Sixth Circuit overturns dismissal of excessive force case brought by drunk who suffered facial fractures at the hands of his jailers
In Burgess, et al. v. Fischer, et al., the Sixth Circuit Court of Appeals recently addressed the appeal of a drunk driver who had sued his jailers for using excessive force. His claimed violation of the 4th and 14th Amendments to the U.S. Constitution had been dismissed in the lower court. The appellate court reversed, holding that a pre-trial detainee's right to be free from excessive force was clearly established prior to this incident, and that the man was entitled to a jury trial given the disputed facts.Burgess was arrested for drunk driving and was apparently an obnoxious drunk. He resisted arrest, according to the officers, who had to "take him down" in order to cuff him. They "warned" jail authorities by raido that they were bringing in a belligerent arrestee who was yelling obscenities. When he was patted down, Burgess apparently asked the attending officer "while you are down there, you want to give me a blow job?" In response to this remark, an officer ordered another "take down," during which he suffered "displaced left posterior lateral and inferior orbital wall fractures" and "moderate mucosal thickening of the left maxillary sinus from a displaced left anterior medial and posterolateral maxilla wall fractures." His jaw and skull fractures required surgery and he also suffered a broken tooth (although the jail authorities only provided him with Tylenol prior to release, finding "no injuries that warranted treatment").

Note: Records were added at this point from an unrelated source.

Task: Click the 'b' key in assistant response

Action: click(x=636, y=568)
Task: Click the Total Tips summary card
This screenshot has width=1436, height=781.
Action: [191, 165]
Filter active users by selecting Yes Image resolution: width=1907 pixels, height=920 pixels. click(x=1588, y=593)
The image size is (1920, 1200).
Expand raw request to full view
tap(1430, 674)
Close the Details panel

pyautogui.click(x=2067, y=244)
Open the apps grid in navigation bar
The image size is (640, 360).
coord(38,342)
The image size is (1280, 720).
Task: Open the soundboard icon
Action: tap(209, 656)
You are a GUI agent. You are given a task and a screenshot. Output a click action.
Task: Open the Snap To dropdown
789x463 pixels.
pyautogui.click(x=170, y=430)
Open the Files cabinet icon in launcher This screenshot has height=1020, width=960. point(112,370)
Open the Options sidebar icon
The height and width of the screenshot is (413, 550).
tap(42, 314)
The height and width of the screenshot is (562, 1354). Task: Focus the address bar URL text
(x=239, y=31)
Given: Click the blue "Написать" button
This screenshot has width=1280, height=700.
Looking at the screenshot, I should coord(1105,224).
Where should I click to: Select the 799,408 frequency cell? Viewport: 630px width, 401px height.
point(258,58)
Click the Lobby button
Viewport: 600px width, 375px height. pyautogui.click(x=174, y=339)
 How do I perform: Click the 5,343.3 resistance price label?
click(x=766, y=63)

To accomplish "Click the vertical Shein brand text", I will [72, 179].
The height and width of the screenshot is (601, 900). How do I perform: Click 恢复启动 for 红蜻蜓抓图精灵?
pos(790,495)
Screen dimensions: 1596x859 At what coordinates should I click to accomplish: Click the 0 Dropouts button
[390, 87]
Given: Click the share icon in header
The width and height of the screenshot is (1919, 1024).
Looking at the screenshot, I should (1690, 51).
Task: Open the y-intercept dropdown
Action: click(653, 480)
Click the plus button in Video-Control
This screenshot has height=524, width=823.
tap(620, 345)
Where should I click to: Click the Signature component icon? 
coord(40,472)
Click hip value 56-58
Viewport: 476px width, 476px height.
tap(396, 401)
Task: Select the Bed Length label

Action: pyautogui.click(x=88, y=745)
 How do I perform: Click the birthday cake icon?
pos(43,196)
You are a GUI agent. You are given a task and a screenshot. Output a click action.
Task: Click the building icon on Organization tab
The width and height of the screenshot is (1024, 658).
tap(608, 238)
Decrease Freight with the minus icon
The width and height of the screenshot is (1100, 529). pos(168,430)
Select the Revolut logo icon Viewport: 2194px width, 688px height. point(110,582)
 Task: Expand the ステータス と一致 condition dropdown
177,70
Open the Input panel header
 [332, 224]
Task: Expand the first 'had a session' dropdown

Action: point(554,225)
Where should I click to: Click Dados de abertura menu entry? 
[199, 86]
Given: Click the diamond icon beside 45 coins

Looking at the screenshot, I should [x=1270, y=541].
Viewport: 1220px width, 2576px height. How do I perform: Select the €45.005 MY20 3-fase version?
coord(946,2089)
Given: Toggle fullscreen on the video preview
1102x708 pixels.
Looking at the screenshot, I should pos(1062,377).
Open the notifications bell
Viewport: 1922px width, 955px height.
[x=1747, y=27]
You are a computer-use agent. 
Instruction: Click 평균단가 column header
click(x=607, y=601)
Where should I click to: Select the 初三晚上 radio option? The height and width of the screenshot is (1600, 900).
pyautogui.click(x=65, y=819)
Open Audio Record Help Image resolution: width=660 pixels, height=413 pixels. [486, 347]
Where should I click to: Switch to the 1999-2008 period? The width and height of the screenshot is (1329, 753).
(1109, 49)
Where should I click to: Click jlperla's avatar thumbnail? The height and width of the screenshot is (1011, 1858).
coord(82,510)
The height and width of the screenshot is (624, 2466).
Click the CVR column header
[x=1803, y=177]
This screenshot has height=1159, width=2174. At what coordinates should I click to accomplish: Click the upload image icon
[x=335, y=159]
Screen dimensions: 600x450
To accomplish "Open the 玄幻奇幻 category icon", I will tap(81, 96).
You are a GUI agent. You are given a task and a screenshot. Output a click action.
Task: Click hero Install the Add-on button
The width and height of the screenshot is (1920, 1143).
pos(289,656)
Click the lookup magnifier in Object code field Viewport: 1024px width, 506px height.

Burgess felt that jail authorities lacked a sense of humor and should not have fractured his skull and jaw and tooth for making a tasteless joke while exhibiting belligerent drunken behavior. He filed his claim of constitutional injury in the federal court system. The jail authorities and Burgess disputed the extent of his physical resistance, although they agreed that the catalyst for his injury-causing "take down" was the "blow job" remark. Unfortunately for the cause of justice, the video tape of the incident was destroyed by the jail pursuant to a five-day docuemnt retention policy (i.e., "we routinely destroy anything that might be used against us before it can be subpoenaed by hospitalized victims...").
The trial judge granted the Defendants' motion for summary disposition and Burgess appealed. The Appellate Court pointed to the severity of Burgess' injuries and his claim that he was physically compliant (though obnoxious), and sent the case back for a trial on the merits. He is entitled to a trial on the merits, where a jury of the litigants' peers will decide who to believe and whether the police were justified in inflicting the injuries Burgess suffered.